The table below summarizes information about the fair value of financial instruments included in the Company’s financial statements at April 30, 2016 and 2015:
 
    April 30, 2016   April 30, 2015
(In thousands)   Carrying
Value
  Fair
Value
  Carrying
Value
  Fair
Value
                 
Cash   $ 602     $ 602     $ 790     $ 790  
Finance receivables, net     334,793       268,926       324,144       256,681  
Accounts payable     12,313       12,313       11,022       11,022  
Revolving credit facilities     107,902       107,902       102,221       102,221  
 
Because no market exists for certain of the Company’s financial instruments, fair value estimates are based on judgments and estimates regarding yield expectations of investors, credit risk and other risk characteristics, including interest rate and prepayment risk. These estimates are subjective in nature and involve uncertainties and matters of judgment and therefore cannot be determined with precision. Changes in assumptions could significantly affect these estimates. The methodology and assumptions utilized to estimate the fair value of the Company’s financial instruments are as follows:
 
Financial Instrument
Valuation Methodology
   
Cash The carrying amount is considered to be a reasonable estimate of fair value due to the short-term nature of the financial instrument.
   
Finance receivables, net The Company estimated the fair value of its receivables at what a third party purchaser might be willing to pay. The Company has had discussions with third parties and has bought and sold portfolios, and has had a third party appraisal in November 2012 that indicates a range of 35% to 40% discount to face would be a reasonable fair value in a negotiated third party transaction.  The sale of finance receivables from Car-Mart of Arkansas to Colonial is made at a 38.5% discount. For financial reporting purposes these sale transactions are eliminated. Since the Company does not intend to offer the receivables for sale to an outside third party, the expectation is that the net book value at April 30, 2016, will ultimately be collected.
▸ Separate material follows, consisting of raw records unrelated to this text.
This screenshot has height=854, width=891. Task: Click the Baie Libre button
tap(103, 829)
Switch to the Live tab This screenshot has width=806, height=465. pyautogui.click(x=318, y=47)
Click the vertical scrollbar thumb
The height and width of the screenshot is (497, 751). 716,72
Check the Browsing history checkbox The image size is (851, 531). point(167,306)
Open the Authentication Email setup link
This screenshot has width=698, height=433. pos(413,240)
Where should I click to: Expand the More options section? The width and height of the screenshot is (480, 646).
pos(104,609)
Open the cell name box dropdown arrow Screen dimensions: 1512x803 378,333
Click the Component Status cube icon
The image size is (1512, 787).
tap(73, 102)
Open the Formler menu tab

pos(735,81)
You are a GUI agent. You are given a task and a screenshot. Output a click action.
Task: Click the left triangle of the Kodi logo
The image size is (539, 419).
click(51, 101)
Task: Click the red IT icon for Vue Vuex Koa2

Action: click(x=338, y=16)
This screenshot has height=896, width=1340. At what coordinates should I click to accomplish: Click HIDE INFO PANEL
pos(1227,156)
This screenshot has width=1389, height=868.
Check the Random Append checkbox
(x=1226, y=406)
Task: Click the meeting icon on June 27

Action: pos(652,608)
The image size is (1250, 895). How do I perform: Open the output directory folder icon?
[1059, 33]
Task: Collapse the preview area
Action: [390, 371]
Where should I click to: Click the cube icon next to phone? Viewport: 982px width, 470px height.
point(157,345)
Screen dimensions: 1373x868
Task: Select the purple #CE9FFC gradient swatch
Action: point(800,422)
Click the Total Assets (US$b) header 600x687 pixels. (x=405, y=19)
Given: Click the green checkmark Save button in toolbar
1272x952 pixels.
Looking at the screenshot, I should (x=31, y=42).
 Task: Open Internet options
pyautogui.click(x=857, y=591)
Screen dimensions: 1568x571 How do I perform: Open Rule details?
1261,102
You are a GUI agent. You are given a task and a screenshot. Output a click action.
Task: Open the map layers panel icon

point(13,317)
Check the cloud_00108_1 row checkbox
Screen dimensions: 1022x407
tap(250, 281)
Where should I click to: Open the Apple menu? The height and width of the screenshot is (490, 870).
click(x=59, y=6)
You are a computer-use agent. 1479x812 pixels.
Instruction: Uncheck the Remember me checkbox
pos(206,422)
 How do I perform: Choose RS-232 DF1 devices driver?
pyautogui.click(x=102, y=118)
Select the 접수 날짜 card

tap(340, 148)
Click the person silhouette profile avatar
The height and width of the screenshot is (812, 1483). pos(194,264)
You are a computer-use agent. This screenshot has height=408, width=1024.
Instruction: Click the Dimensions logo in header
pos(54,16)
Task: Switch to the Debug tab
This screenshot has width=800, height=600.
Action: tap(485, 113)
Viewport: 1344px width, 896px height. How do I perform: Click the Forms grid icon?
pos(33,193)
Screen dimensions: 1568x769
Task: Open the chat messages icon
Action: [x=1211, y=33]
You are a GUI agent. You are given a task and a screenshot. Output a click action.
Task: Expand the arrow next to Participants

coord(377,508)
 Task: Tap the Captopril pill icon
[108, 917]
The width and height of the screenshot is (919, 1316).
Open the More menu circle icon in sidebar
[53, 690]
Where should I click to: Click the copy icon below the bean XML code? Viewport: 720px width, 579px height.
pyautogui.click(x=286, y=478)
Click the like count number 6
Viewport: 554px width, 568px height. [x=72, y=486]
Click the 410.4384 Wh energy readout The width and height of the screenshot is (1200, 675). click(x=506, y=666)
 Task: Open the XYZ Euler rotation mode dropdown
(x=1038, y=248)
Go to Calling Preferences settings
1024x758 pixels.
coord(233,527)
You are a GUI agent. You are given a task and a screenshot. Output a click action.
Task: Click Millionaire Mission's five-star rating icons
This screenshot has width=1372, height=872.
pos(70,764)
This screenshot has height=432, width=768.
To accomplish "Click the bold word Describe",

By collecting the accounts internally the Company expects to realize more than a third party purchaser would expect to collect with a servicing requirement and a profit margin included.  
   
Accounts payable The carrying amount is considered to be a reasonable estimate of fair value due to the short-term nature of the financial instrument.
   
Revolving credit facilities The fair value approximates carrying value due to the variable interest rates charged on the borrowings, which reprice frequently.